Next stop was a tour of a local Cacao Farm.... Coffee and chocolate, does it get any better than that!?  Plus they had samples too.

The only chocolate grown and processed all in Hawaii

The chocolate farmer explaining his crop

Cacao pods that grow on trees and are harvested by hand every 2 weeks

A pod cut open

A view of the bean when it has been cut out from the pod and the extraneous
(white part) removed from the bean

The beans are placed in a special box to allow the extraneous matter around the bean to naturally dissolve

Next the beans are placed in the open air drying rack to help them cure.  The
nice warm weather and sun helps this process.
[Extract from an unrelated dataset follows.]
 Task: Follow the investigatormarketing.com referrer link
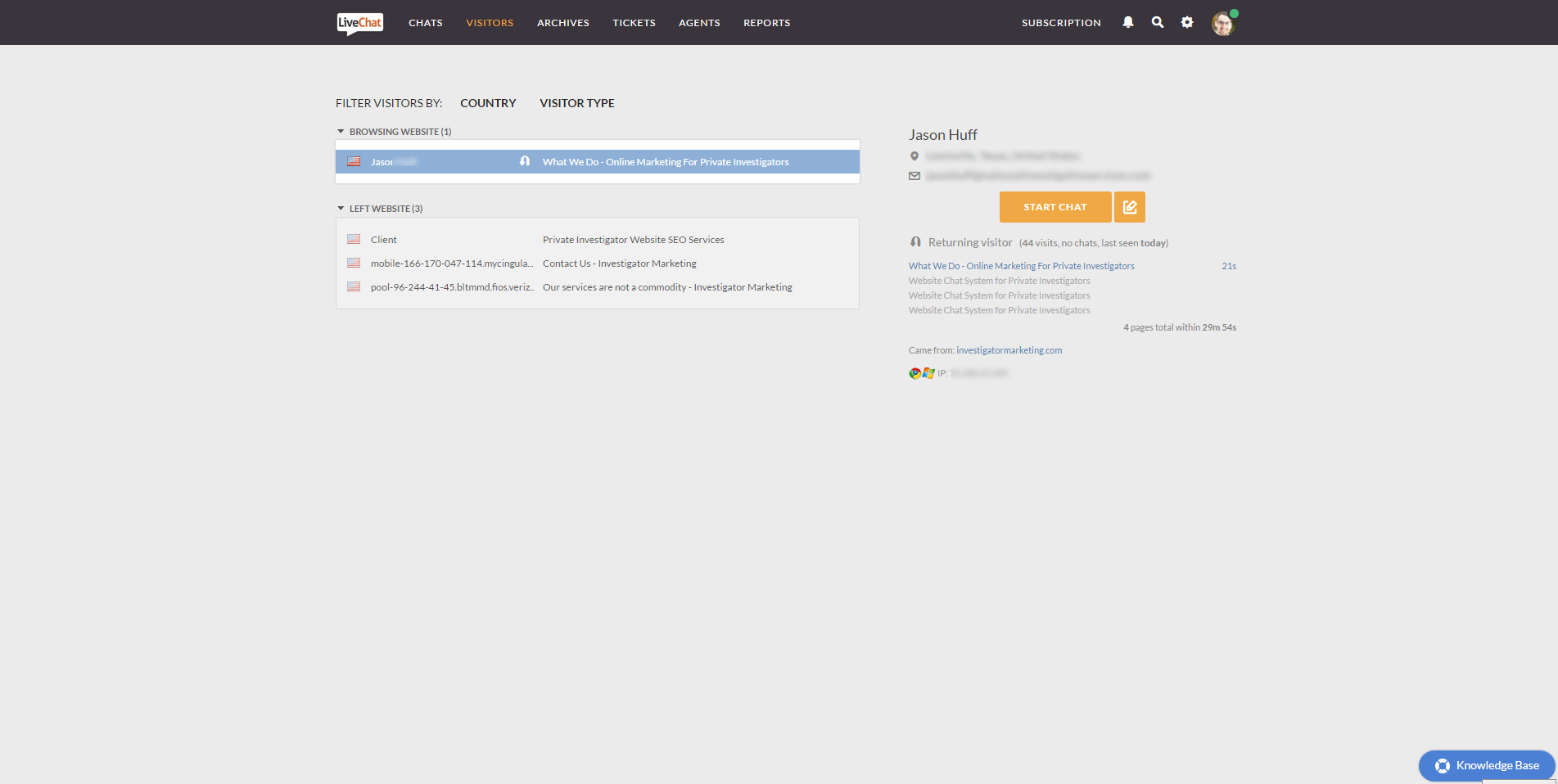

The beans are then roasted
and it looks much like the coffee roasting bin.
THEN  the final product.... yum chocolate as seen below.
It looked like an overgrown fondue pot and made our
mouth's water
Once the chocolate is ready to be poured into forms for their chocolate bars, it will be refrigerated until it's set up.  Of course seeing the liquid chocolate helped the sales at the end of the tour.  =)

Dole Plantation:
A few days later we went to the Dole Plantation  took a tour of the pineapple farm all from the comfort of a little open air train through the grounds.  All of the pineapple grown on this plantation are now for tourists to purchase and ship home.  Dole now raises pineapple overseas where it is also canned there as well due to high labor costs in the USA.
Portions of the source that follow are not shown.